Но деньги ушли — в мадеру Стрешнева, в карточные долги Стрешнева, в карман Мельникова, в империю Гордеева. А дамба — гниёт. А колодцы — отравлены. А больница — на двадцати койках.
Я сидел и смотрел на тетрадку — маленькую, аккуратную, в коричневом переплёте, — и чувствовал злость. Не абстрактную, гражданскую, — а конкретную, профессиональную: злость чиновника, который видит, как деньги, предназначенные для людей, утекают в частные карманы, и никто — ни контролирующие органы, ни дума, ни губерния — не замечает, не проверяет, не спрашивает. Потому что проверять некому. Потому что так устроена система. Потому что в уездном городе в тысяча восемьсот восемьдесят первом году — кто будет проверять городского голову? Губернатор, который сам берёт? Ревизор, которого покупают на подъезде? Городская дума, в которой двадцать два купца, и половина из них зависит от Гордеева?
Система. Красивая, замкнутая, самовоспроизводящаяся система. Точно такая же, как в Нижнеярске, — только без компьютеров, без электронных торгов и без антимонопольного комитета. Впрочем, в Нижнеярске наличие всего этого тоже мало что меняло.
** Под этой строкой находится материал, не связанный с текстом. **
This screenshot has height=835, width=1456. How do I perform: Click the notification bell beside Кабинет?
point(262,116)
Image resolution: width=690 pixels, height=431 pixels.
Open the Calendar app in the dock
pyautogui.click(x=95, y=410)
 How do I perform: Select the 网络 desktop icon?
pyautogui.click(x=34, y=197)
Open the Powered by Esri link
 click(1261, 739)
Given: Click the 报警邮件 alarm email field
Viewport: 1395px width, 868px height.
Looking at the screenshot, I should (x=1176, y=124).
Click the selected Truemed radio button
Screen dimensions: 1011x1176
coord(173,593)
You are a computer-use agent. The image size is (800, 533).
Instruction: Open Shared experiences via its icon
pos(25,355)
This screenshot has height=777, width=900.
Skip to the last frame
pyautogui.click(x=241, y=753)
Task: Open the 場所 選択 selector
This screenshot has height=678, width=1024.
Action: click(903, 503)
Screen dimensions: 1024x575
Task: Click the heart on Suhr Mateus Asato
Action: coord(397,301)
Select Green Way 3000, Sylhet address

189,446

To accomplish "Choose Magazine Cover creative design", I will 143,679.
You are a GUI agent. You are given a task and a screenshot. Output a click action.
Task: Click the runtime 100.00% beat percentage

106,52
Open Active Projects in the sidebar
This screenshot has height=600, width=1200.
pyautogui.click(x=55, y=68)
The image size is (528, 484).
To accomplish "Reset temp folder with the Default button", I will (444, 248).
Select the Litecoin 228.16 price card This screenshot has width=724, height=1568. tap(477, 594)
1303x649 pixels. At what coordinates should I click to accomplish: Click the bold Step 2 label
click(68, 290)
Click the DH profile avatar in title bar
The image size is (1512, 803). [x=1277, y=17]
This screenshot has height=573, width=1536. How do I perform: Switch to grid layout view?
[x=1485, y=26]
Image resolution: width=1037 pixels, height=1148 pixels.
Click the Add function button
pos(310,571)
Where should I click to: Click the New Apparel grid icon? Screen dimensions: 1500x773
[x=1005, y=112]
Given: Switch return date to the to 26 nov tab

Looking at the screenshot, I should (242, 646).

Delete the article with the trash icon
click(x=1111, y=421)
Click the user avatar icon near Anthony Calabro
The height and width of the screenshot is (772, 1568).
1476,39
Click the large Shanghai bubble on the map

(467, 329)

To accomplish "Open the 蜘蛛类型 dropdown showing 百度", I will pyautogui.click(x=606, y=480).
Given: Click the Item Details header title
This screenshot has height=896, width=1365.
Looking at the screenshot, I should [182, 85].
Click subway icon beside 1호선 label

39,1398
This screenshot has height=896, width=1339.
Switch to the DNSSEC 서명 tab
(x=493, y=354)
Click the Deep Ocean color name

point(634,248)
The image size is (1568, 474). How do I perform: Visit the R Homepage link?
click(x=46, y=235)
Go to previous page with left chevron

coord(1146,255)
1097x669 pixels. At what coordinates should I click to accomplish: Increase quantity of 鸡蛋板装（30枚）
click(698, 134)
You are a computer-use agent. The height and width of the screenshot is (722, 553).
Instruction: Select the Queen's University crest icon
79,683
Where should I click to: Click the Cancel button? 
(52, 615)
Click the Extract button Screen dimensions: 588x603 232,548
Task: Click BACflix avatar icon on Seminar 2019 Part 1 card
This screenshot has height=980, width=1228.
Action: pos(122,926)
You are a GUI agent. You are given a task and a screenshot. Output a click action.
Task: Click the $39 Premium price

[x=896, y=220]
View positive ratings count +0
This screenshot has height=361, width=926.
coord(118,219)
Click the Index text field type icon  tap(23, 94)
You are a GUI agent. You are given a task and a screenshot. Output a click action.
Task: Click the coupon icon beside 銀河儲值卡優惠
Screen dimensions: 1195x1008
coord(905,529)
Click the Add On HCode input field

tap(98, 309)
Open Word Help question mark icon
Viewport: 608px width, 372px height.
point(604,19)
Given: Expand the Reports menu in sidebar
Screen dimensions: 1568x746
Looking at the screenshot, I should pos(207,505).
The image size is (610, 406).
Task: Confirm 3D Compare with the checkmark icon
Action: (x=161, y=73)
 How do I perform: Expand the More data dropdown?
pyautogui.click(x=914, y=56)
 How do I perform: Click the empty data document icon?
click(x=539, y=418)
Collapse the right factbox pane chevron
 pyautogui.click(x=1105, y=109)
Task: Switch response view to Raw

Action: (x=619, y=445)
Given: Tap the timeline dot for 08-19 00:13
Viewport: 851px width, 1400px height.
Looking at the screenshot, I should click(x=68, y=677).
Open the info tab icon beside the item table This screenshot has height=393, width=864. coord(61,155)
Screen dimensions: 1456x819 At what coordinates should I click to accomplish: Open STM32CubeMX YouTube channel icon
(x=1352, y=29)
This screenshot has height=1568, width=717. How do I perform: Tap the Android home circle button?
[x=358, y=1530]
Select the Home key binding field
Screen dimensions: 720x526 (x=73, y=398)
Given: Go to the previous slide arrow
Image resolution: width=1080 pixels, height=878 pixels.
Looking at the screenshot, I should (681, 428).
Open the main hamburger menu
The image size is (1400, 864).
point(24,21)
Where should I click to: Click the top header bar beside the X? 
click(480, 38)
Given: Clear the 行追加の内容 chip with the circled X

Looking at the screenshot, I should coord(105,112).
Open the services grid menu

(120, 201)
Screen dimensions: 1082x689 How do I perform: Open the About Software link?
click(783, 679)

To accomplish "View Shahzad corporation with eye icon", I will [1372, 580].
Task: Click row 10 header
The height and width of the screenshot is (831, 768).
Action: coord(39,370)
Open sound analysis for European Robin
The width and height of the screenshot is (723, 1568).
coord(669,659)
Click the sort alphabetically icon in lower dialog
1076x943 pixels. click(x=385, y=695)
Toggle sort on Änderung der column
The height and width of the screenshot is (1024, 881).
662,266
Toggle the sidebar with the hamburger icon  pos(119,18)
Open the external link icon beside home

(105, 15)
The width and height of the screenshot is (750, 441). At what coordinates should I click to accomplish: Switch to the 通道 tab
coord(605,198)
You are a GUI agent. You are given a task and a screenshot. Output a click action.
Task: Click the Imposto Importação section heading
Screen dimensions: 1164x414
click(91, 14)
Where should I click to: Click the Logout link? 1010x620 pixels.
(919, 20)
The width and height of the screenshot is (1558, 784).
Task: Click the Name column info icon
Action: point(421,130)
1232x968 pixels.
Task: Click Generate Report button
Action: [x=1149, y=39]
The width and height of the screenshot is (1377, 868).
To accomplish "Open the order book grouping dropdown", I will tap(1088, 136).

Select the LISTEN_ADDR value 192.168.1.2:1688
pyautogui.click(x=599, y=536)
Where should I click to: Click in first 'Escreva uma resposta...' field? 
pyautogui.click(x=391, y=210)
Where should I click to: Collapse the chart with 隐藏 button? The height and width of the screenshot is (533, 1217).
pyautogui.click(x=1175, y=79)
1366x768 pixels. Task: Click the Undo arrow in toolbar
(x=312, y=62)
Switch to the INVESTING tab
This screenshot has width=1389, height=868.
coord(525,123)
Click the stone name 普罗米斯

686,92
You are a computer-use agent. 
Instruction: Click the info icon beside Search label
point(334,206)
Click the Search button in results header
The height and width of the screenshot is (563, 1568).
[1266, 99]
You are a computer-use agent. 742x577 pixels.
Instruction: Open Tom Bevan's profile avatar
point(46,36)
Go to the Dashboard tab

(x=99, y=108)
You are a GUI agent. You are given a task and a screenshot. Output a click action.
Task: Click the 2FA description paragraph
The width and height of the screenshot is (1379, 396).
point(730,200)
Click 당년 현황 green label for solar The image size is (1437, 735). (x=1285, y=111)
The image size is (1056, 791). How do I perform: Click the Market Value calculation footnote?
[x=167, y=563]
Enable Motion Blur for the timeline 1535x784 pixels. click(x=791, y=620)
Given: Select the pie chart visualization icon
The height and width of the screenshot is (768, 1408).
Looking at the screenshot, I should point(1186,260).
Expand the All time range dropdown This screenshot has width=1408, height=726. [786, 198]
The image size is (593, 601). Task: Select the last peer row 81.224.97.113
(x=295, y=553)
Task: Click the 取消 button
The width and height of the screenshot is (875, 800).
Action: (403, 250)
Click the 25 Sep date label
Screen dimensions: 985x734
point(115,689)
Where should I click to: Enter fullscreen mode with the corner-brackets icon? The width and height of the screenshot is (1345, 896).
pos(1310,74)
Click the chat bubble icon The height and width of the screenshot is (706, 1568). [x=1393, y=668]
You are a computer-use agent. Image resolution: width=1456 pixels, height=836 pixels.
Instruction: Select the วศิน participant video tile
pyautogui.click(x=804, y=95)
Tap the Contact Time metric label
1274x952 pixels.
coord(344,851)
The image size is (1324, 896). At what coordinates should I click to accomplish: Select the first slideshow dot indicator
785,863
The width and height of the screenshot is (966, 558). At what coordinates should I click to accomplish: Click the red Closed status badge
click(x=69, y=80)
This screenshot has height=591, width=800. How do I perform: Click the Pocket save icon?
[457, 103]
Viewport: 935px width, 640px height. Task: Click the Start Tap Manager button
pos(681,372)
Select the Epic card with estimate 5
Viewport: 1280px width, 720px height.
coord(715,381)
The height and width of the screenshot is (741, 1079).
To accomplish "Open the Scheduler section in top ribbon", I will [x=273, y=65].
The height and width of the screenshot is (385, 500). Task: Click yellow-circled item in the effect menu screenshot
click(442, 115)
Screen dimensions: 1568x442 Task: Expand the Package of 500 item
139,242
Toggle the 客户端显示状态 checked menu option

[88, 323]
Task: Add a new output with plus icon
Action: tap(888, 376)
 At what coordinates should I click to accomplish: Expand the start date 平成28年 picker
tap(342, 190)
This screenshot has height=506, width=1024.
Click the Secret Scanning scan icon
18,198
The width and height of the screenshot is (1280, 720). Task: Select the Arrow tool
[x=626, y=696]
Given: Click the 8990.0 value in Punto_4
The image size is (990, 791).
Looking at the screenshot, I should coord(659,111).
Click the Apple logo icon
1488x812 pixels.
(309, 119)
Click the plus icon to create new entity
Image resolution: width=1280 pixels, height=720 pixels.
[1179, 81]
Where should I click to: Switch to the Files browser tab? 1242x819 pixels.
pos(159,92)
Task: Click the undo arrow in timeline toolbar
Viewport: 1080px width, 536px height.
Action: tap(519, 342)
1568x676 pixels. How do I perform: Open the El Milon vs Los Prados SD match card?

Я закрыл тетрадку. Вернул в потайной ящик. И достал другой документ — тот, который в первый день пролистал наспех и отложил.
Письмо. Тонкая бумага, убористый женский почерк, московский штемпель. В первый день я прочитал начало — про Серёженьку, который «совсем большой стал», — и отложил. Теперь я перечитал целиком.
'Милый Павел Андреевич,
Серёженька совсем большой стал, бегает, шалит, вылитый вы — и глаза ваши, и нос, и упрямство. Хозяйка говорит — настоящий купчик растёт. Я не прошу многого, вы знаете. Но обещанные деньги так и не пришли, а жизнь в Москве нынче дорогая, и хозяйка грозится поднять плату за комнату, а мне с Серёженькой деваться некуда. В ученье его надобно отдавать через два года, а на какие средства — не ведаю.
Я не упрекаю вас, Павел Андреевич. Вы были добры ко мне, когда были рядом. Но вот уже полгода — ни письма, ни перевода. Я написала вам трижды и не получила ответа.
Екатерина Львовна, ваша покорная и любящая.
p.s. Адрес мой прежний: Москва, Мещанская часть, дом Прокудиной, кв. 7.'
Екатерина Львовна. Не «Катенька» — так, видимо, Стрешнев называл её в лучшие дни. Серёженька — пять лет, если прикинуть по тому, что «через два года в ученье» — значит, в ученье берут лет с семи, а ему сейчас пять. Родился, стало быть, в семьдесят пятом или семьдесят шестом. Елизавета — жена — ещё была жива, хотя уже больна: чахотка началась, по свидетельству дневника, около семьдесят седьмого. Стрешнев завёл роман, когда жена умирала. И бросил любовницу — когда жена умерла.